* [Aim of the exercise] Copy each line of the records below that mentions the word "computer".

****

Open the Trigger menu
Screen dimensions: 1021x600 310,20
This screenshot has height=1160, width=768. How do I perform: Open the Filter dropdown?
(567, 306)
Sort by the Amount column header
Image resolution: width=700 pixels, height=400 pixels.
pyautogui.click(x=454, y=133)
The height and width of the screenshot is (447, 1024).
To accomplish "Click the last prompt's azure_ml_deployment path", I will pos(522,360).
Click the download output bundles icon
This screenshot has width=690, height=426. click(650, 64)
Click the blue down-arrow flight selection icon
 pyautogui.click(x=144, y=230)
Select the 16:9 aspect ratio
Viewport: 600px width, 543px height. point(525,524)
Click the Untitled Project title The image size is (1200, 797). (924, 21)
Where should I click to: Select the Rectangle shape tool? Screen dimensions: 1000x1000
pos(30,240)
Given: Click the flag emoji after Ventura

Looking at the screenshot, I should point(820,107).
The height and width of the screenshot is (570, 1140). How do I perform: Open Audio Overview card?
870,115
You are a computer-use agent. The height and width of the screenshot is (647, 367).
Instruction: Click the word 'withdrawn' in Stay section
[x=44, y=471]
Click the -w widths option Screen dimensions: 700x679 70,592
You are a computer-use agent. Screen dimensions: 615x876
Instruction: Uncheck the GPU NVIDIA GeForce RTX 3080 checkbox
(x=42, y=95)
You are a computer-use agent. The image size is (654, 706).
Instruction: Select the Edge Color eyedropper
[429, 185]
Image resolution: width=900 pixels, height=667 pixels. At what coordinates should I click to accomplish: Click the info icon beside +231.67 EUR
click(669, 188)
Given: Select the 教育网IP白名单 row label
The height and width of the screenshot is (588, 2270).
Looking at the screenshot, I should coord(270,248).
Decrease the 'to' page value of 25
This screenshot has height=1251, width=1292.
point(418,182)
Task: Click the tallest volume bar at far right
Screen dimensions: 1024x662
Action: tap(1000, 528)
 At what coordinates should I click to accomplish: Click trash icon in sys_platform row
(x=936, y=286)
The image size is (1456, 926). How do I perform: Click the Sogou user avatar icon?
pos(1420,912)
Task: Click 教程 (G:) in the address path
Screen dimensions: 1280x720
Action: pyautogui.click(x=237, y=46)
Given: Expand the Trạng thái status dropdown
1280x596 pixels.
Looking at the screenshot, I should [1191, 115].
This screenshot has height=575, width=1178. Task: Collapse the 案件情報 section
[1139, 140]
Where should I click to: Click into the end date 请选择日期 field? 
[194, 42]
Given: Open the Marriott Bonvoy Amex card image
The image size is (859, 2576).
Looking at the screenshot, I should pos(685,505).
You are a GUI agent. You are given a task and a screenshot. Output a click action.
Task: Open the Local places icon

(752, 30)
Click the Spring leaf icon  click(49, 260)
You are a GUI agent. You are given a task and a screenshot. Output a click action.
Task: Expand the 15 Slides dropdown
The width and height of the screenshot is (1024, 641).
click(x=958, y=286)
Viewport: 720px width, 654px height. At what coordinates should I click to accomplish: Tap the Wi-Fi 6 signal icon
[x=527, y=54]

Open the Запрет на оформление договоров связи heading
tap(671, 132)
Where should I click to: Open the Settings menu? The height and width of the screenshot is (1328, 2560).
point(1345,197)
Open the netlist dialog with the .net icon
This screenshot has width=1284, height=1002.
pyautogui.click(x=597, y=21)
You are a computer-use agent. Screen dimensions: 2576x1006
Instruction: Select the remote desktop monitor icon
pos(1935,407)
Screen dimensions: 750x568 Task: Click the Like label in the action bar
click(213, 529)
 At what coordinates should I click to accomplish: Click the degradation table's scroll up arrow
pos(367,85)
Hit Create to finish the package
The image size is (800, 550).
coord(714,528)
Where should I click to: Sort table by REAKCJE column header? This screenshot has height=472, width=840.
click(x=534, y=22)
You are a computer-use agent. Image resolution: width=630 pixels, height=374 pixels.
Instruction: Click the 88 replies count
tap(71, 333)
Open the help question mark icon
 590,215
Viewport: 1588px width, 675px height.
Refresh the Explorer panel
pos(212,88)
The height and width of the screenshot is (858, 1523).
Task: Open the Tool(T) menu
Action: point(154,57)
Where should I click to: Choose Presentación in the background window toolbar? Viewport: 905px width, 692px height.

****

* [The completed task]
You are a computer-use agent. The height and width of the screenshot is (647, 367).
You are a computer-use agent. Screen dimensions: 615x876
You are a computer-use agent. The image size is (654, 706).
You are a computer-use agent. Screen dimensions: 2576x1006
You are a computer-use agent. Image resolution: width=630 pixels, height=374 pixels.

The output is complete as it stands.